A China segue liderando o ranking anual de compradores, com 631,9 mil toneladas importadas e faturamento de US$ 3,78 bilhões. O país asiático respondeu por 45,5% do volume exportado pelo Brasil e por 48% de toda a receita gerada pelo setor no acumulado de 2026.

Os Estados Unidos aparecem na segunda posição, com 178,6 mil toneladas embarcadas e receita superior a US$ 1,16 bilhão.
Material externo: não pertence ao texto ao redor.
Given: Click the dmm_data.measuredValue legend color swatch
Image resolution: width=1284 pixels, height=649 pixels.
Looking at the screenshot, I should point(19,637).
Na sequência estão Chile, Rússia e União Europeia, todos registrando crescimento nas importações da proteína brasileira.

Segundo a ABIEC, o desempenho positivo reflete a ampla presença da carne bovina brasileira no mercado internacional.

Atualmente, o produto nacional está presente em mais de 177 destinos ao redor do mundo, estratégia que contribui para ampliar a competitividade do setor, reduzir riscos comerciais e fortalecer a posição do Brasil como um dos maiores exportadores globais de proteína animal.

Perspectivas seguem positivas para o restante do ano

Com demanda internacional aquecida, preços sustentados e diversificação crescente dos mercados compradores, o setor de carne bovina mantém perspectivas favoráveis para os próximos meses.

A continuidade do forte ritmo de exportações reforça a importância da pecuária de corte para o agronegócio brasileiro e para a geração de divisas, consolidando o país como um dos principais fornecedores mundiais de carne bovina.